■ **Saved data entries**

□ □ □ □ □

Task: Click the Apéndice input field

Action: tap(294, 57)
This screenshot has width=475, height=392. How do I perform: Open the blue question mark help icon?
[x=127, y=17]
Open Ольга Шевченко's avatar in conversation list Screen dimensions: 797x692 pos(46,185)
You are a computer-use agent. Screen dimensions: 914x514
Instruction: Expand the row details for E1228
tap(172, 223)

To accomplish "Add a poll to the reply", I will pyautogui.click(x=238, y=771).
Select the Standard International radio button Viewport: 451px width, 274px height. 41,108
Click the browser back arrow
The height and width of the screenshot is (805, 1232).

□ □ □ □ □

■ **What is required**
Give all of the entries again, word for word.

■ **The answer**
Task: Click the Apéndice input field

Action: tap(294, 57)
This screenshot has width=475, height=392. How do I perform: Open the blue question mark help icon?
[x=127, y=17]
Open Ольга Шевченко's avatar in conversation list Screen dimensions: 797x692 pos(46,185)
You are a computer-use agent. Screen dimensions: 914x514
Instruction: Expand the row details for E1228
tap(172, 223)

To accomplish "Add a poll to the reply", I will pyautogui.click(x=238, y=771).
Select the Standard International radio button Viewport: 451px width, 274px height. 41,108
Click the browser back arrow
The height and width of the screenshot is (805, 1232).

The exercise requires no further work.